Krieg auf dem Sinai
30. Januar 2015Die jüngsten Anschläge auf der Sinai-Halbinsel am Freitag und am Donnerstagabend gingen auf das Konto der Islamisten. Doch Ägyptens Präsident Abdel Fattah al-Sisi sei zumindest mitverantwortlich für die Eskalation der Gewalt, meint Stephan Roll, der sich für die Stiftung Wissenschaft und Politik (SWP) mit der Lage in Ägypten beschäftigt.
Im Interview mit der DW spricht Roll von einem "Krieg zwischen dem ägyptischen Sicherheitsapparat und dschihadistischen Gruppen, die offensichtlich auch Unterstützung in Teilen der lokalen Bevölkerung haben". Über Twitter bekannte sich die Gruppe "Wilaja Sina" ("Staat Sinai") zu den "umfassenden, simultanen Attacken" vom Donnerstagabend. Die Terrormiliz hatte sich 2011 auf der Sinai-Halbinsel gegründet, damals unter dem Namen Ansar Beit al-Makdis ("Unterstützer Jerusalems"). Anfang November schworen ihre Mitglieder dem IS-Anführer Abu Bakr al-Bagdadi die Treue.

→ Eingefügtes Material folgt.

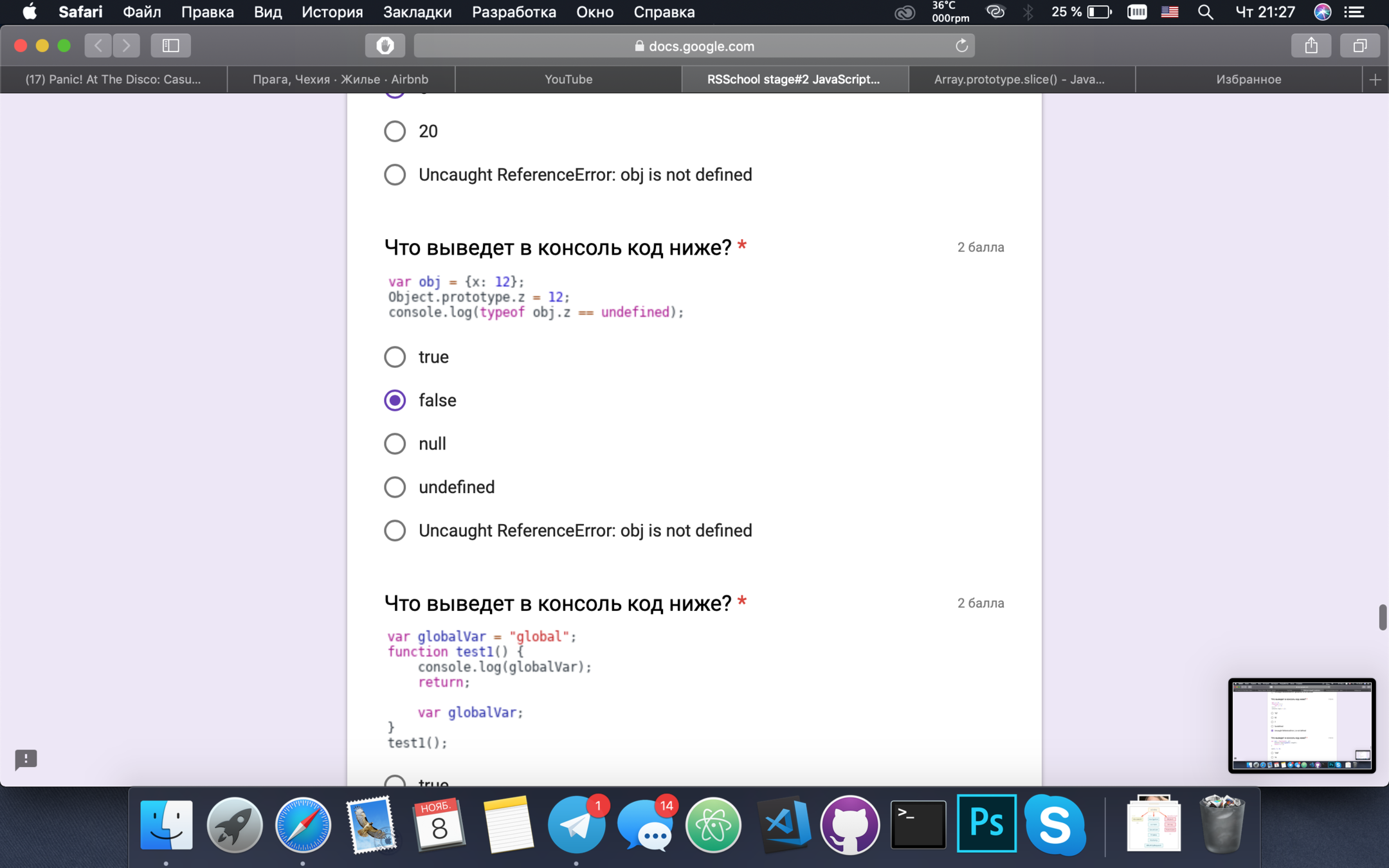Image resolution: width=1389 pixels, height=868 pixels.
Task: Open the screenshot preview thumbnail
Action: 1301,725
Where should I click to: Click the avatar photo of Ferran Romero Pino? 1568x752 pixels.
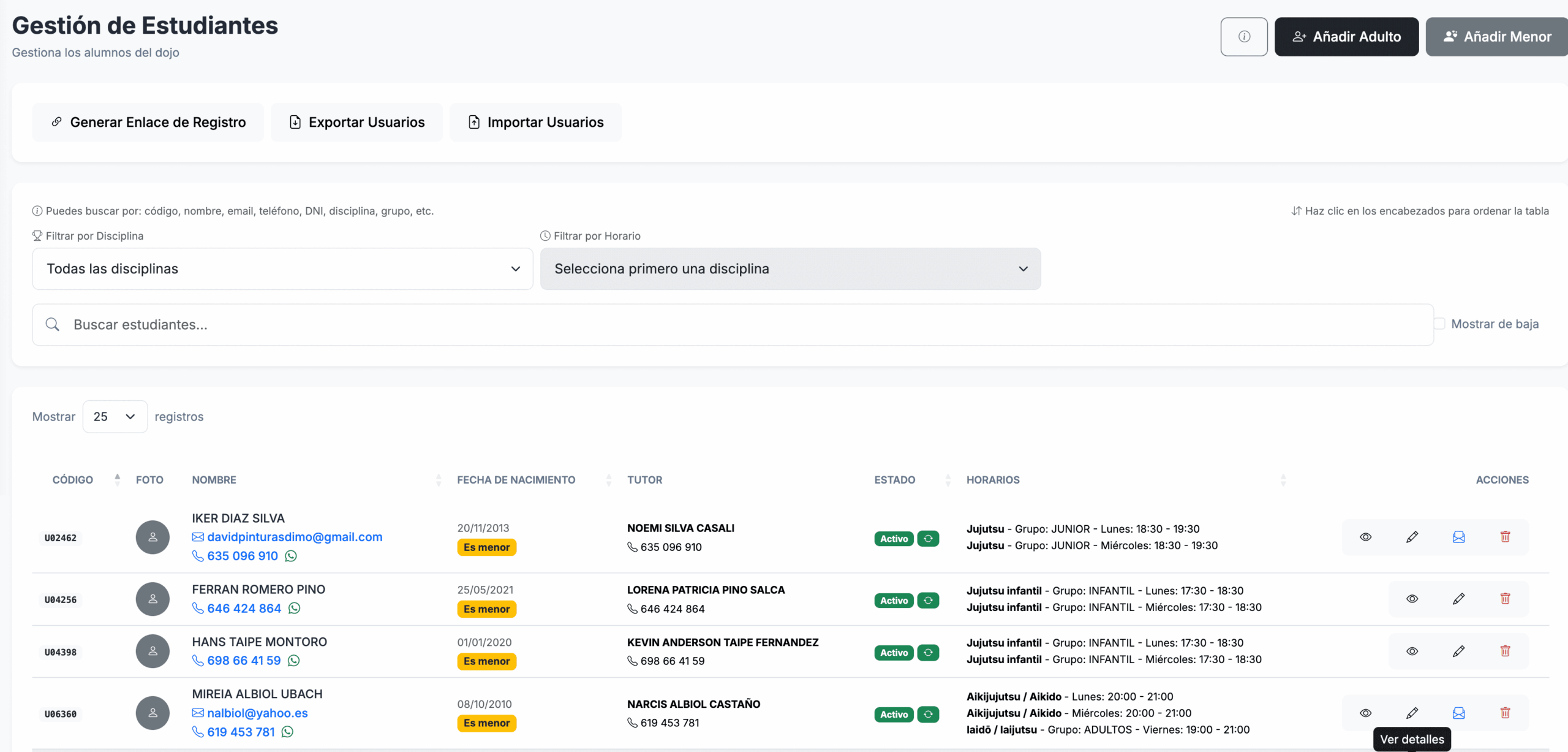point(153,599)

Gezielte Angriffe auf Militäreinrichtungen
Die Angreifer hatten es vor allem auf ägyptische Militär- und Polizeieinrichtungen abgesehen. Auf einer Internetseite gaben sie an, bei insgesamt vier Angriffen unter anderem eine Armeebasis angegriffen zu haben.Ein hochrangiger Vertreter der Sicherheitsbehörden sagte der Deutschen Presse-Agentur, es seien bei der Attacke am Donnerstag 40 Sicherheitskräfte getötet und 30 weitere verletzt worden. Die meisten Toten waren Soldaten. "Wilaja Sina" wird für den Tod Hunderter ägyptischer Sicherheitskräfte auf der Sinai-Halbinsel seit 2011 verantwortlich gemacht.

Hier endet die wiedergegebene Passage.